Your objective » Set down, word for word, every line of the material below from the one containing "Viewport: 646px width, 367px height." through the one containing "This screenshot has height=161, width=179.", but none of its pictures.
Top of Study material
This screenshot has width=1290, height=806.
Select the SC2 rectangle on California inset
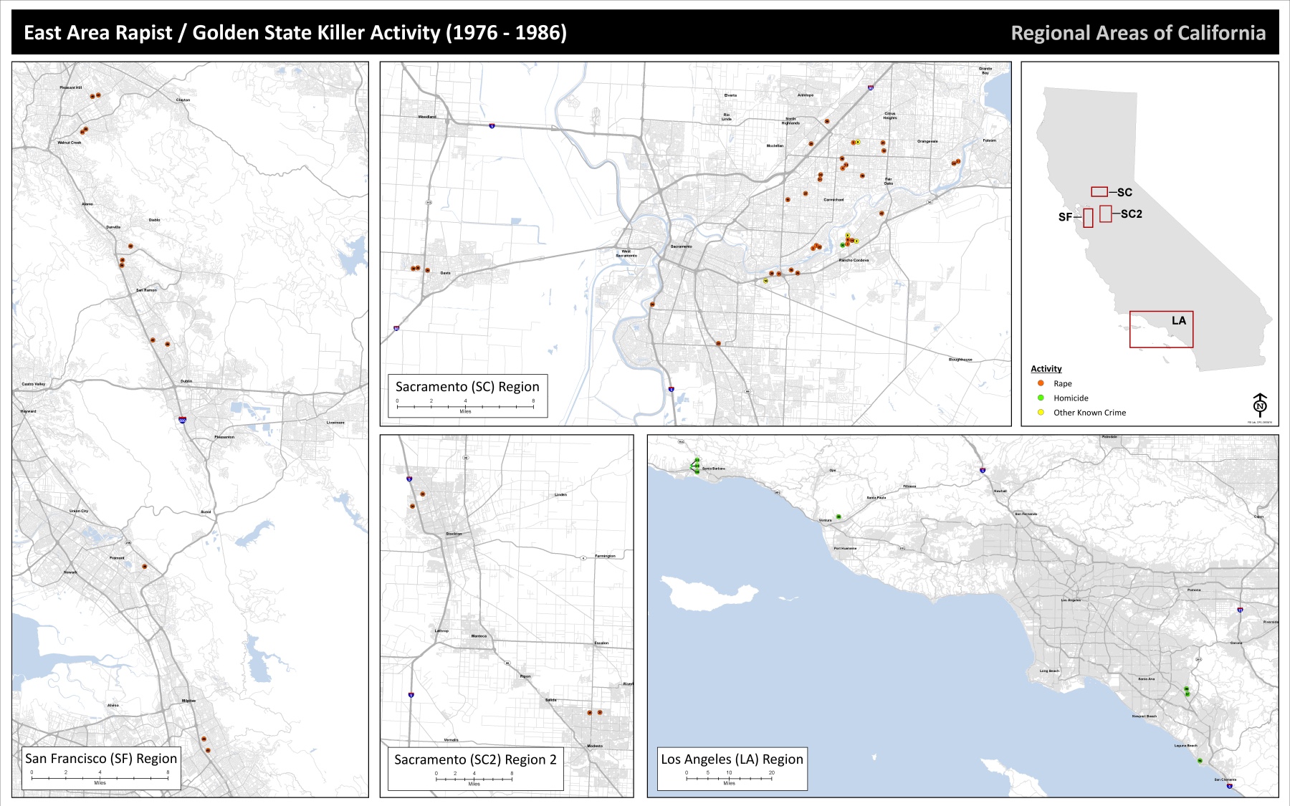click(x=1105, y=214)
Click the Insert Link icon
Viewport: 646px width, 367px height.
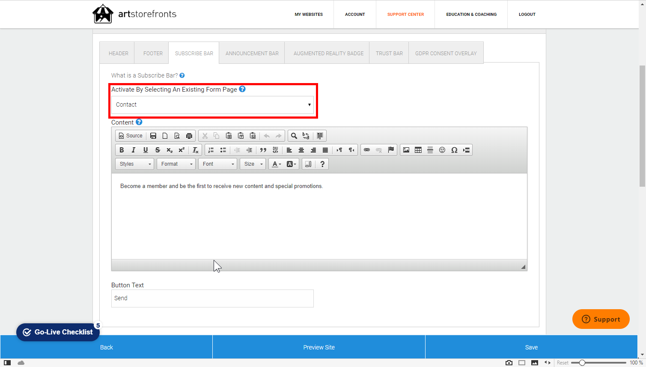pyautogui.click(x=367, y=150)
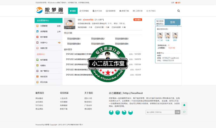Click the 充值中心 sidebar icon
The image size is (216, 128).
(x=37, y=42)
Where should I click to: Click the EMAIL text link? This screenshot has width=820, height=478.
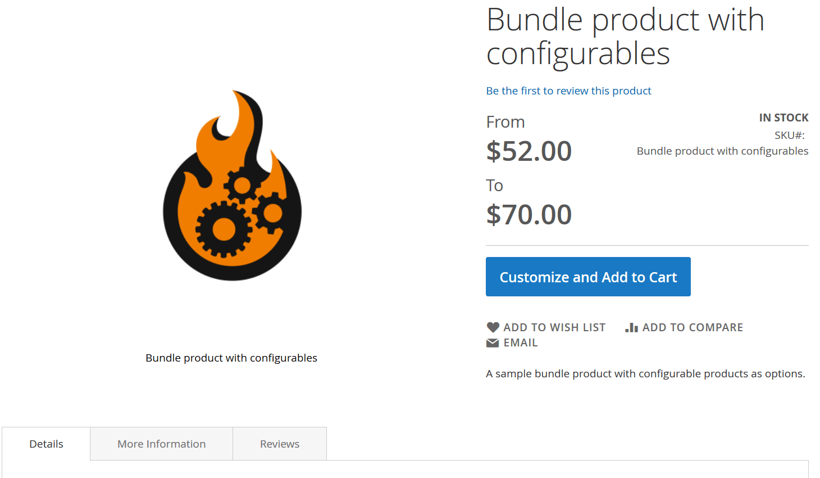(x=521, y=343)
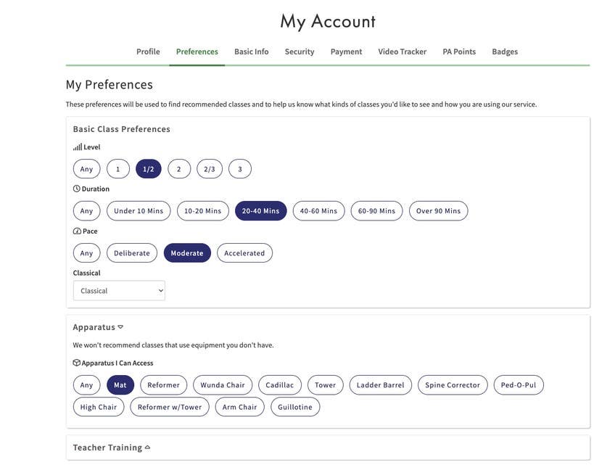The image size is (615, 465).
Task: Select level 2/3 option
Action: tap(210, 169)
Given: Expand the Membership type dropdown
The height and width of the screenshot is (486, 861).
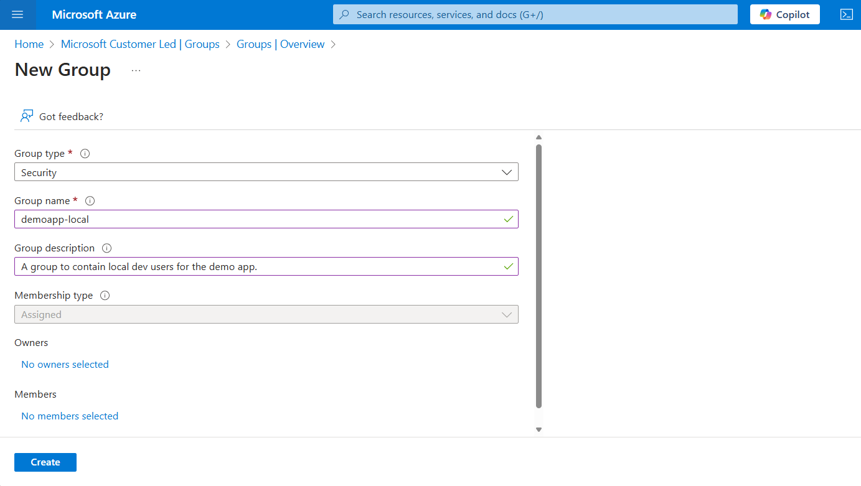Looking at the screenshot, I should (266, 314).
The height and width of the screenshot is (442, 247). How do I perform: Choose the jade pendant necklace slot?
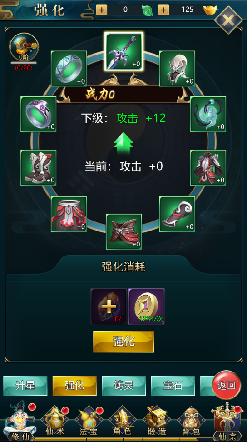208,114
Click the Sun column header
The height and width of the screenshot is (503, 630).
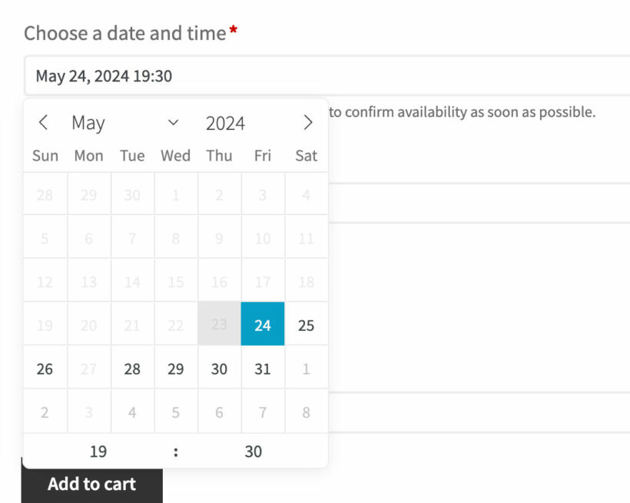[x=45, y=155]
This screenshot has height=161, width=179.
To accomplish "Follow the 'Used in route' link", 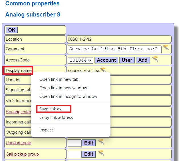I will click(19, 143).
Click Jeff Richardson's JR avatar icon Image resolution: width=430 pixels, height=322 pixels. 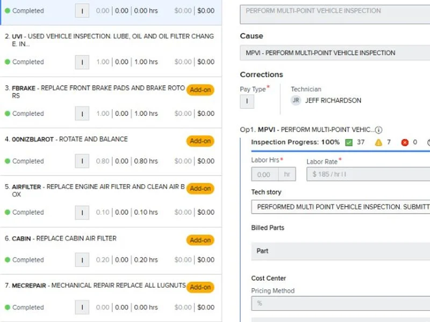pos(296,100)
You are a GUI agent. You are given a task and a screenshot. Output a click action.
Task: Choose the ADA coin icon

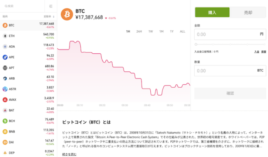click(x=5, y=47)
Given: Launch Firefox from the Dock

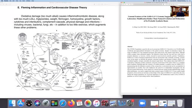Looking at the screenshot, I should (71, 103).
Bottom of Study material
Result of this task »
Viewport: 646px width, 367px height.
pyautogui.click(x=367, y=150)
Click the 充值中心 sidebar icon
The image size is (216, 128).
(x=37, y=42)
Where should I click to: Click the EMAIL text link? This screenshot has width=820, height=478.
(x=521, y=343)
The image size is (615, 465).
Task: Select level 2/3 option
Action: tap(210, 169)
Given: Expand the Membership type dropdown
The height and width of the screenshot is (486, 861).
Looking at the screenshot, I should (266, 314).
The height and width of the screenshot is (442, 247). How do I perform: Choose the jade pendant necklace slot?
208,114
Click the Sun column header
The height and width of the screenshot is (503, 630).
[x=45, y=155]
This screenshot has height=161, width=179.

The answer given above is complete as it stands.